What To Do If Your Tenant Can't Pay Their Rent Due to COVID-19

Updated: Mar 25, 2020


What Do You Do If Tenants Tell You They Can’t Pay Their Rent Because of COVID-19?

Fact: It’s suddenly a different world than we’re used to. People are scared.

Fact: Many people are not able to work due to self isolation and social distancing.

Fact: Some of these newly unemployed people are our tenants.

Fact: As a landlord, you WILL be approached by some tenants who tell you they are going to have trouble paying the rent.

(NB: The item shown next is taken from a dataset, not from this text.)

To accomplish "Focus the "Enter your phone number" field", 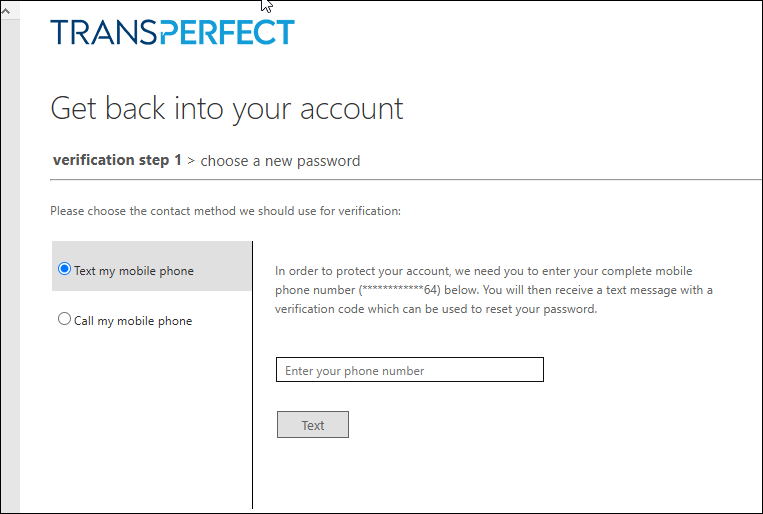I will tap(409, 370).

What will we do? Here’s 7 tips from MVP Properties best practices:

1. Communicate. Speak to your tenants regularly. Listen Empathetically and try to understand their points of view. Tenants are people too. Some people view landlords as a greedy rich elite with a bank full of money and no bills. Here in Canada, that’s usually not the case. Most of the time a landlord is someone who has struggled and overextended themselves financially past the comfort point of the rest of us in order to buy that rental property which is attached to a long list of bills to pay and they must make personal sacrifices in order to keep that property running for their tenants. Sometimes a property can run into negative cashflow, and landlords can run out of their own resources quickly even in the best of times. If we are to change the perception of landlords, we need to first show our tenants that we care about them and the situation they are coping with. People don’t care how much you know until they know how much you care.

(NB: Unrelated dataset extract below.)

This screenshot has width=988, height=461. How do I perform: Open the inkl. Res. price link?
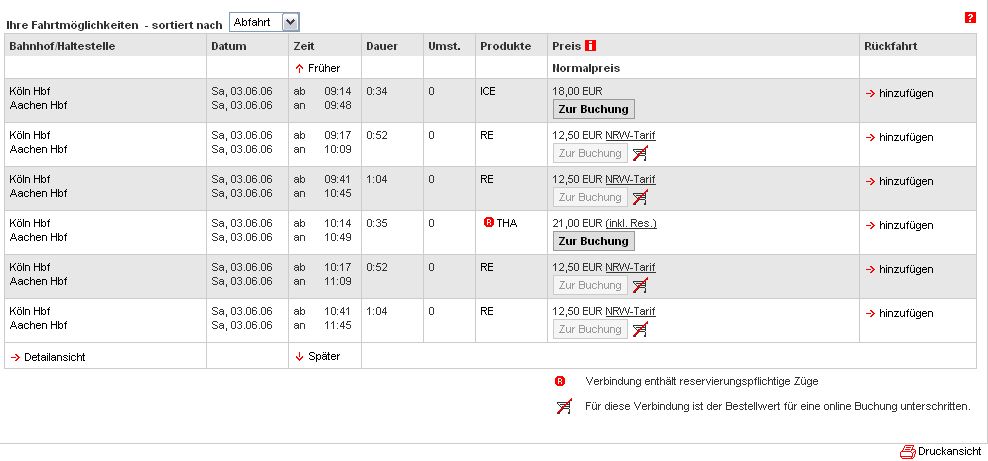pos(631,224)
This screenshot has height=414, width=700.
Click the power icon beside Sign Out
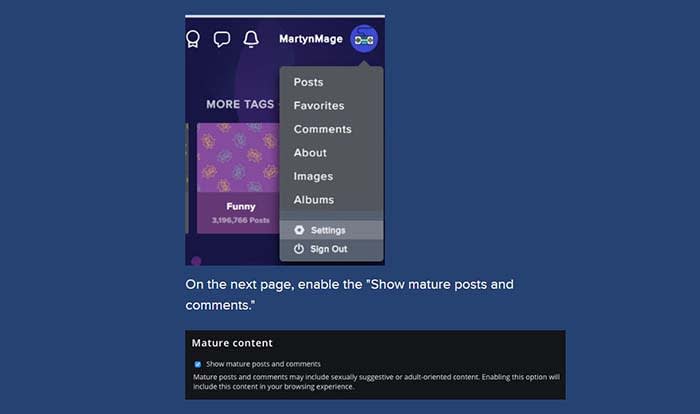pyautogui.click(x=298, y=249)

2. Educate your tenants. Help them understand that as difficult a time as it is now, the bills still need to be paid. Tenants don’t normally understand your business. They just assume you got relief already for your mortgage and all your expenses because of your higher financial IQ and will be pocketing all the rent as a bonus. But usually that’s not the case. They don’t normally know how similar we are to them and what issues and critical expenses a small business like yours has:

  • Maintenance fees, office and administrative costs, HOA payments, renovation and construction loan repayments, insurance, payroll, utilities, personal loan repayments. Maybe you used a private lender instead of a bank who can’t afford to offer relief during this time?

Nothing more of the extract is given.